# WORK TASK:
Recast the part of the records that opens with the line containing "pixels, height=468 pixels." and closes with the line containing "tooltip-value-operating-expenses: US$15.495m is" as a JSON list of strings, one string per line, with blank lines omitted.

# ENTRIES PROVIDED:
= Beginning of Section =
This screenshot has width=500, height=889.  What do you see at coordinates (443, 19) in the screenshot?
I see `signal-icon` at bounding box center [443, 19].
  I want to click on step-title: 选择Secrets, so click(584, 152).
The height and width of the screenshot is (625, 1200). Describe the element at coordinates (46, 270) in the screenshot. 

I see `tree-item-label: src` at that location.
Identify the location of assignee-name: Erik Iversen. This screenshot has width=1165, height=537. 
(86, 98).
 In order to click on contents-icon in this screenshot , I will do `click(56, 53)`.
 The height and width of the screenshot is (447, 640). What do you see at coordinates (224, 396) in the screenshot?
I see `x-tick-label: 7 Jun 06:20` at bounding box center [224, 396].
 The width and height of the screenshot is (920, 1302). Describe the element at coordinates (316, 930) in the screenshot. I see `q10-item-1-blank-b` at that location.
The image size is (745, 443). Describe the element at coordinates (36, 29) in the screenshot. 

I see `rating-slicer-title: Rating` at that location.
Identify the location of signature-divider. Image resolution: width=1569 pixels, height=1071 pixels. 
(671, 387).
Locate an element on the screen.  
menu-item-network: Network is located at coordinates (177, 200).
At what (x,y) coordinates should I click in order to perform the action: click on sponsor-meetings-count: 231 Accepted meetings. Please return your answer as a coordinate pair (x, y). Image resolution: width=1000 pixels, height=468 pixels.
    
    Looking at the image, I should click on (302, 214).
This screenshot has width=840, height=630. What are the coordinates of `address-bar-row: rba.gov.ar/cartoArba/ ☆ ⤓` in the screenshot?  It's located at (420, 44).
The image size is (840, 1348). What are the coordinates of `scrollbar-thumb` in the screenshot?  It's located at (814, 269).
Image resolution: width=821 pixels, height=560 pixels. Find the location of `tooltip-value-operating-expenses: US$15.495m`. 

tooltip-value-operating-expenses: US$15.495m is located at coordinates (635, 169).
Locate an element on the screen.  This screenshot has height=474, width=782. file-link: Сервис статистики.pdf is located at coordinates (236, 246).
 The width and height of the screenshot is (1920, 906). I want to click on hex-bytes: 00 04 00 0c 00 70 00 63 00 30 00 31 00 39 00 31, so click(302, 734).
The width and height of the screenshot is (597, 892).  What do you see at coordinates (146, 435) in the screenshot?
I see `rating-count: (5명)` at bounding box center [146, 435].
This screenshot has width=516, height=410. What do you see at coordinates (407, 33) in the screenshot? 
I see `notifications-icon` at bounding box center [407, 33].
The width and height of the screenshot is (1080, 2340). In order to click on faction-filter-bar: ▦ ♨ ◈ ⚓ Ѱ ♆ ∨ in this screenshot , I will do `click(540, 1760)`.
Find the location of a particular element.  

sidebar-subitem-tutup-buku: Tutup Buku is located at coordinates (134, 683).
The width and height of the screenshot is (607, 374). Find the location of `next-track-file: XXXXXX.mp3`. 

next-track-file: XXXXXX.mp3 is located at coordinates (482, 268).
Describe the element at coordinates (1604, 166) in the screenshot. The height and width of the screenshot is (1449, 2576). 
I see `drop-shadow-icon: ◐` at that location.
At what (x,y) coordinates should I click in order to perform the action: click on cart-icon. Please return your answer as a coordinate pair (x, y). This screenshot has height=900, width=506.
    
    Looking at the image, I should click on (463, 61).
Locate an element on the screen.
= End of Section =
# OUTPUT FOR THIS TASK:
[
  "At what (x,y) coordinates should I click in order to perform the action: click on sponsor-meetings-count: 231 Accepted meetings. Please return your answer as a coordinate pair (x, y). Image resolution: width=1000 pixels, height=468 pixels.",
  "    Looking at the image, I should click on (302, 214).",
  "This screenshot has width=840, height=630. What are the coordinates of `address-bar-row: rba.gov.ar/cartoArba/ ☆ ⤓` in the screenshot?  It's located at (420, 44).",
  "The image size is (840, 1348). What are the coordinates of `scrollbar-thumb` in the screenshot?  It's located at (814, 269).",
  "Image resolution: width=821 pixels, height=560 pixels. Find the location of `tooltip-value-operating-expenses: US$15.495m`. ",
  "tooltip-value-operating-expenses: US$15.495m is located at coordinates (635, 169)."
]